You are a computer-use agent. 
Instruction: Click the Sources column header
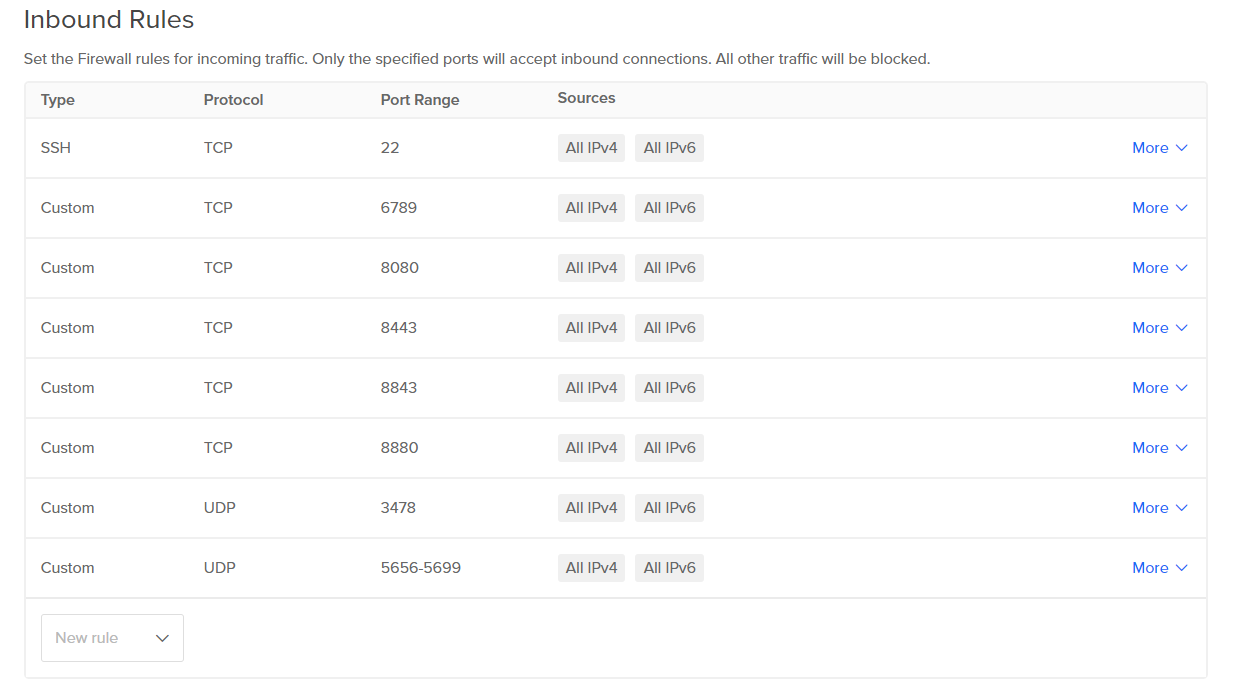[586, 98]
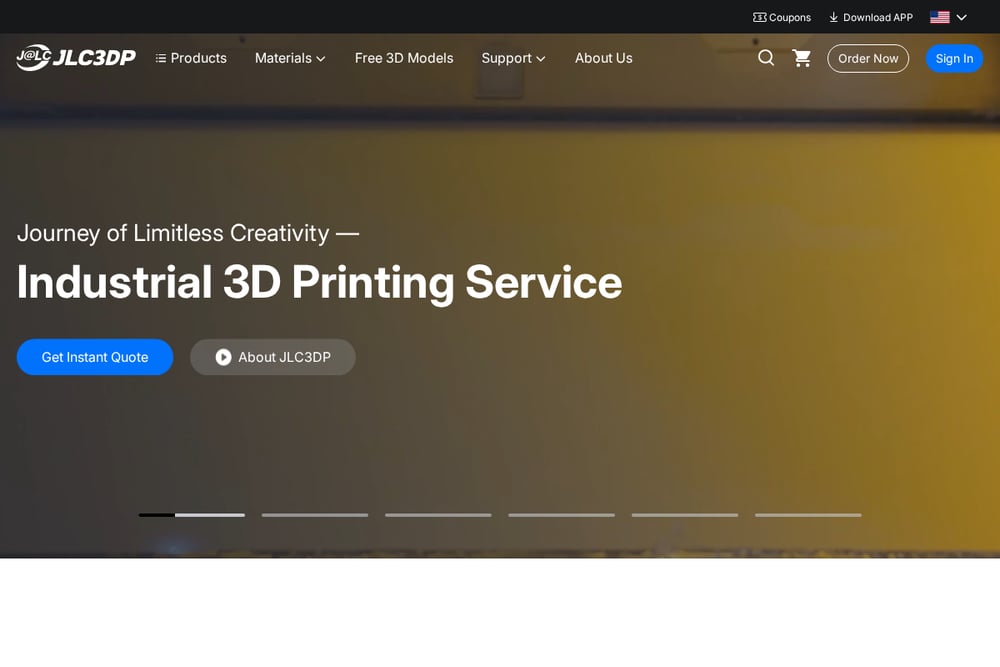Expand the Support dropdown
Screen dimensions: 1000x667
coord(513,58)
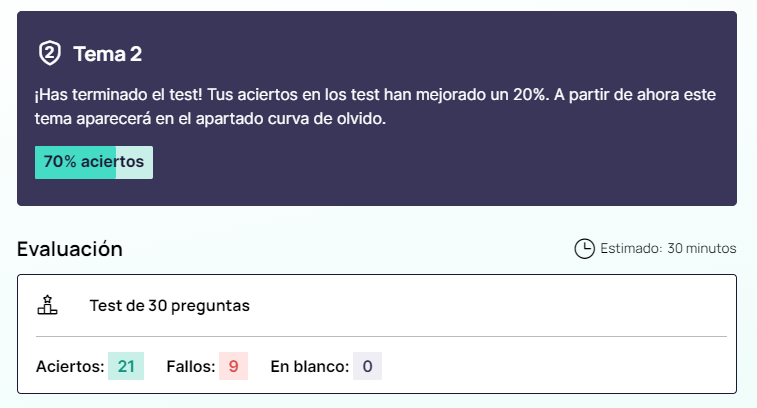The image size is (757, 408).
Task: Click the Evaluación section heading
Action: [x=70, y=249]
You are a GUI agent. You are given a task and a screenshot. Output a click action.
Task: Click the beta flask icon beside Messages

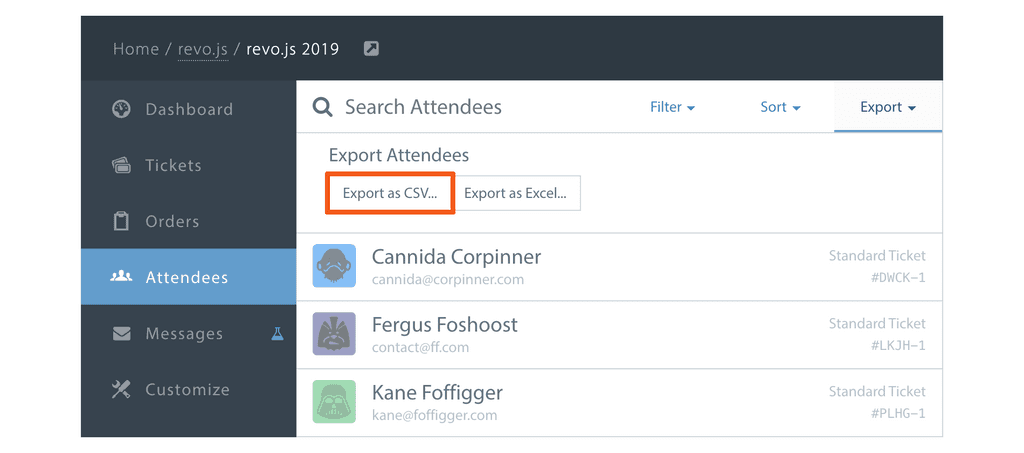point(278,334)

****************

*EXERCISE PROMPT*: Without any of the pictures, repeat the entries above word for word.

*OUTPUT OF THE TASK*:
You are a computer-use agent. 
Instruction: Click the Sources column header
[586, 98]
Expand the Support dropdown
Screen dimensions: 1000x667
coord(513,58)
The image size is (757, 408).
Task: Click the Evaluación section heading
Action: [x=70, y=249]
You are a GUI agent. You are given a task and a screenshot. Output a click action.
Task: Click the beta flask icon beside Messages

point(278,334)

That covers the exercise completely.